Among the entries below, find the line with "This screenshot has height=713, width=807.", then quote it and each following line up to and including the line with "You are a computer-use agent. Viewport: 913px", and nothing else.

Stored data below:

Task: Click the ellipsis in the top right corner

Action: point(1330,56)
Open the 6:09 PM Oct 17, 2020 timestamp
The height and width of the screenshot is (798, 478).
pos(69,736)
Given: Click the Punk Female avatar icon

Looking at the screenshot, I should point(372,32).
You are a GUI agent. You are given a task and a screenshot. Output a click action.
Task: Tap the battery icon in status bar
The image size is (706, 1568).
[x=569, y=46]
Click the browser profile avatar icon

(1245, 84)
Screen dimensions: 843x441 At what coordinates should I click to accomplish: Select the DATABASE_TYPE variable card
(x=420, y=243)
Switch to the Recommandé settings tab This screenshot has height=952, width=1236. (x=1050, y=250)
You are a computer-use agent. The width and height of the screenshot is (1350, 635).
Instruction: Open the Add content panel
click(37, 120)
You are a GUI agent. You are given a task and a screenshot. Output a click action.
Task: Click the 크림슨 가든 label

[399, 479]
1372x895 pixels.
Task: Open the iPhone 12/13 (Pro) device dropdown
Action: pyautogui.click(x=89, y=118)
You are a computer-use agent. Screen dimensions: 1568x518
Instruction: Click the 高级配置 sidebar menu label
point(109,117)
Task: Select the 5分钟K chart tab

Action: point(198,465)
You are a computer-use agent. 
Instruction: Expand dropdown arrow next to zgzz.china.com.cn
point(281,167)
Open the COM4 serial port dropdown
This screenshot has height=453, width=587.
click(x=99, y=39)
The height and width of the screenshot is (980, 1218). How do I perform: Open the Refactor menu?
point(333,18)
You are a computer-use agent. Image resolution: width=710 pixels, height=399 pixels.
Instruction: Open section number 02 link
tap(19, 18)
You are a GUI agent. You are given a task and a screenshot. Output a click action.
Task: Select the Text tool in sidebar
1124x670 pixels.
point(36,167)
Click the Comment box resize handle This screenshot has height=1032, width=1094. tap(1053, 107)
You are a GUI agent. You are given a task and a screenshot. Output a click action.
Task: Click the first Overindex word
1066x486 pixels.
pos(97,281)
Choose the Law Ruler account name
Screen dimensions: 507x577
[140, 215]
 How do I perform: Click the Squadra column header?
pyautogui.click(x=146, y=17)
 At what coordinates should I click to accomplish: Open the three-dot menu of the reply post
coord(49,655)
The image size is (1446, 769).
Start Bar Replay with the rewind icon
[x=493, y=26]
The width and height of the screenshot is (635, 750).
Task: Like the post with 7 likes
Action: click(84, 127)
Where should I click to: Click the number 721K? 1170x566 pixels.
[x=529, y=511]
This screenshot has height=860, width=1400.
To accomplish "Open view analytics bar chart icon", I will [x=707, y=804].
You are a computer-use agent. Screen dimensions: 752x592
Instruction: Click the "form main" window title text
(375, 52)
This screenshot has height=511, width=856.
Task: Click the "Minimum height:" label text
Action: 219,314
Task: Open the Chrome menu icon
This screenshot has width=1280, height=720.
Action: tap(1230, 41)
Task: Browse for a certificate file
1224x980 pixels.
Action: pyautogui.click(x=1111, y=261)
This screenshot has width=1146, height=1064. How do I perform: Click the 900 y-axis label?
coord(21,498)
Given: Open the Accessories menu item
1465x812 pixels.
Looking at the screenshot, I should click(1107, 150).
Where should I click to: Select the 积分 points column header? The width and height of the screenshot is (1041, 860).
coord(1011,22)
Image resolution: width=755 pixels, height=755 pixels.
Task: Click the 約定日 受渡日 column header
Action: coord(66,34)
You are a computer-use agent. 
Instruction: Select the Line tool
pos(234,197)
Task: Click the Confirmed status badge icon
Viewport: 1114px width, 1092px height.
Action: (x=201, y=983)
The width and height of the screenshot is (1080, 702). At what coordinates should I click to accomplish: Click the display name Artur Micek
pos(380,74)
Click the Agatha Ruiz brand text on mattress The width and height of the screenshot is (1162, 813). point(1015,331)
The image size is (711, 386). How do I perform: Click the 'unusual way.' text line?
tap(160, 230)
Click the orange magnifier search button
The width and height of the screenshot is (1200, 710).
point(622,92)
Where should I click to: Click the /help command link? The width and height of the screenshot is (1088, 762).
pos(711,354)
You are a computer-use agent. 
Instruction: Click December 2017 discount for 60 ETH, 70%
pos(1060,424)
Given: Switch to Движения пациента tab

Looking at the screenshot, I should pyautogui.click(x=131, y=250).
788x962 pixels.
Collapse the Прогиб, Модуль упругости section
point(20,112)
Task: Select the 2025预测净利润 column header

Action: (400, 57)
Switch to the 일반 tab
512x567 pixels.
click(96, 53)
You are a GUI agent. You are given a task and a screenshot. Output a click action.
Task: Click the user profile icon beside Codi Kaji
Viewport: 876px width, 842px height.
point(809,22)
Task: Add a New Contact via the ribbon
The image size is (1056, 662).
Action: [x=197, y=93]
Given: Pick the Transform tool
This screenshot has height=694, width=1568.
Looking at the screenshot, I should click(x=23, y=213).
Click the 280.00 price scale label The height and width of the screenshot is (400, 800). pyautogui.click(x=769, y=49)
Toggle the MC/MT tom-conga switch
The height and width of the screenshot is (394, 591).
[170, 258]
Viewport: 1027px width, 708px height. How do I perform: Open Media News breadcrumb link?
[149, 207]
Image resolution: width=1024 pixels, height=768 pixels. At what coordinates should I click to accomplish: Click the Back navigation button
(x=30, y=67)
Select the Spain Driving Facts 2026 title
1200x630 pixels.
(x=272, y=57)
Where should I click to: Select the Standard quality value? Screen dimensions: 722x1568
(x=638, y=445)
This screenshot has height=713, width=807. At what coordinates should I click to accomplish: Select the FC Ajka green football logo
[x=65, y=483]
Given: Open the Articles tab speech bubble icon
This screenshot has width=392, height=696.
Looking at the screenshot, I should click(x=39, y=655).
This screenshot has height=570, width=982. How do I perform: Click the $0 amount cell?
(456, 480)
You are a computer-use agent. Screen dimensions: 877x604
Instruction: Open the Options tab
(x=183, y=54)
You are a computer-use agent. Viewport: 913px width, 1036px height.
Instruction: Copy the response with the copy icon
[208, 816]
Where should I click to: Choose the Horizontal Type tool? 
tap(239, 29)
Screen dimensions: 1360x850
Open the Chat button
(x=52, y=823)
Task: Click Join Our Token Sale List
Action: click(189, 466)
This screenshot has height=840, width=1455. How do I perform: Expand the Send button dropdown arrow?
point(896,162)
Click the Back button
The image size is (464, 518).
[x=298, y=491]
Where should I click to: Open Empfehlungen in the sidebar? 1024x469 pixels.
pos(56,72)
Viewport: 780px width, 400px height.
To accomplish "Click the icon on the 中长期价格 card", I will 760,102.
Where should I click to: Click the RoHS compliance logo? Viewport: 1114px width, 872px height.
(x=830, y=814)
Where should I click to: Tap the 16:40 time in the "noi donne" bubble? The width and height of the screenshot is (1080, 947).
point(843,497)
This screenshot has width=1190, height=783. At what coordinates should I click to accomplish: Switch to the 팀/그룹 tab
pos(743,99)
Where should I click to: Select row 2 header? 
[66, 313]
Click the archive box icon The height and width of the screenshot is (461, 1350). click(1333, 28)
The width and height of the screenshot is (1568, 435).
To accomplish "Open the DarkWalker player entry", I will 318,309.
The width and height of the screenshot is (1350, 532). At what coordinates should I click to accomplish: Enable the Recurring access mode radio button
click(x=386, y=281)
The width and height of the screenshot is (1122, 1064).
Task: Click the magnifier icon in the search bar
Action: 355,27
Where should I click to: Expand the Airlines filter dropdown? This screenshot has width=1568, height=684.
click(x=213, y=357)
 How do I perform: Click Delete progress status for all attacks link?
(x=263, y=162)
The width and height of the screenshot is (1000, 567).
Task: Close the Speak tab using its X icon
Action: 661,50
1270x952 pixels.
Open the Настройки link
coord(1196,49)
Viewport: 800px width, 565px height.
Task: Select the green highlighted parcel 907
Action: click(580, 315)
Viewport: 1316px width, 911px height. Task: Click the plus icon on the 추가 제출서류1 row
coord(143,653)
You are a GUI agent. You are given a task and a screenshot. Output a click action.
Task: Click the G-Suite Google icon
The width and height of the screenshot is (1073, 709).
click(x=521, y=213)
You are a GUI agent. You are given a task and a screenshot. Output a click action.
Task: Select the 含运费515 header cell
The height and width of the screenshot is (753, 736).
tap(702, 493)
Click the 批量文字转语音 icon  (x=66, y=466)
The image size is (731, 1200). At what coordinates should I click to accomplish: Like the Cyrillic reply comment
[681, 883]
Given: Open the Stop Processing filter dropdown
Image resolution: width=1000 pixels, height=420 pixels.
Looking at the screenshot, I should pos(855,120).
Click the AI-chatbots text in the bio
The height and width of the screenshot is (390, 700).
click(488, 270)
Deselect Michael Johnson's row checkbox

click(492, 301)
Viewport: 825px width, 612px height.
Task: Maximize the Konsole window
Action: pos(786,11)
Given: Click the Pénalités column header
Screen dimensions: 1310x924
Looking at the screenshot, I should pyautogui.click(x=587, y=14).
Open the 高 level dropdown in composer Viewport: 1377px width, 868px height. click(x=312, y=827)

End of Stored data.

__Solution to the exercise__:
This screenshot has height=713, width=807. At what coordinates should I click to accomplish: Select the FC Ajka green football logo
[x=65, y=483]
Given: Open the Articles tab speech bubble icon
This screenshot has width=392, height=696.
Looking at the screenshot, I should click(x=39, y=655).
This screenshot has height=570, width=982. How do I perform: Click the $0 amount cell?
(456, 480)
You are a computer-use agent. Screen dimensions: 877x604
Instruction: Open the Options tab
(x=183, y=54)
You are a computer-use agent. Viewport: 913px width, 1036px height.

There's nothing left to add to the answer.